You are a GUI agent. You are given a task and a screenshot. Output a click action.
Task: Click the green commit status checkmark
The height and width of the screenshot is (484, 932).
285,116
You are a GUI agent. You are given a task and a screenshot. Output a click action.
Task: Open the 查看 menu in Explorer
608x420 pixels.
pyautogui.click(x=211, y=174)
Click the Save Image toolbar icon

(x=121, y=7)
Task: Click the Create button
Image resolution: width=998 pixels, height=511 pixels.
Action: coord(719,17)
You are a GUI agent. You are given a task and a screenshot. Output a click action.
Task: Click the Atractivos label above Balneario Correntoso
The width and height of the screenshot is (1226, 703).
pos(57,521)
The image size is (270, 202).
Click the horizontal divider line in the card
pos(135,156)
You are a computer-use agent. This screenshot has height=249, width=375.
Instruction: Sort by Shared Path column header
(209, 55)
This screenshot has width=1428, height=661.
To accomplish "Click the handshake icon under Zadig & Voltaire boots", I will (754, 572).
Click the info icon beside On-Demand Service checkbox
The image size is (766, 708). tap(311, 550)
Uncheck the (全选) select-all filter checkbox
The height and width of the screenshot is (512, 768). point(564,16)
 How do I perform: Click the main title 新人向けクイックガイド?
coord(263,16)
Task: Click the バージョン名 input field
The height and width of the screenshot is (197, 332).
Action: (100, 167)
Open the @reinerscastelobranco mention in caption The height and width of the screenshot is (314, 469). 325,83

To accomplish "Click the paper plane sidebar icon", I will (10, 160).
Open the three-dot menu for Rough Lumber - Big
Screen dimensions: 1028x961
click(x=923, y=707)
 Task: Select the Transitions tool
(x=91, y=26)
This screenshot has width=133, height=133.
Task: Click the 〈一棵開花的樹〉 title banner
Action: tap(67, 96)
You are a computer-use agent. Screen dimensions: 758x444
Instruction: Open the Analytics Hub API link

> _What to work on_:
For this exercise, please copy exactly the lines of the material above from its first line through the line where "Open the @reinerscastelobranco" appears.

> _Reply_:
You are a GUI agent. You are given a task and a screenshot. Output a click action.
Task: Click the green commit status checkmark
The height and width of the screenshot is (484, 932).
285,116
You are a GUI agent. You are given a task and a screenshot. Output a click action.
Task: Open the 查看 menu in Explorer
608x420 pixels.
pyautogui.click(x=211, y=174)
Click the Save Image toolbar icon

(x=121, y=7)
Task: Click the Create button
Image resolution: width=998 pixels, height=511 pixels.
Action: coord(719,17)
You are a GUI agent. You are given a task and a screenshot. Output a click action.
Task: Click the Atractivos label above Balneario Correntoso
The width and height of the screenshot is (1226, 703).
pos(57,521)
The image size is (270, 202).
Click the horizontal divider line in the card
pos(135,156)
You are a computer-use agent. This screenshot has height=249, width=375.
Instruction: Sort by Shared Path column header
(209, 55)
This screenshot has width=1428, height=661.
To accomplish "Click the handshake icon under Zadig & Voltaire boots", I will (754, 572).
Click the info icon beside On-Demand Service checkbox
The image size is (766, 708). tap(311, 550)
Uncheck the (全选) select-all filter checkbox
The height and width of the screenshot is (512, 768). point(564,16)
 How do I perform: Click the main title 新人向けクイックガイド?
coord(263,16)
Task: Click the バージョン名 input field
The height and width of the screenshot is (197, 332).
Action: (100, 167)
Open the @reinerscastelobranco mention in caption The height and width of the screenshot is (314, 469). 325,83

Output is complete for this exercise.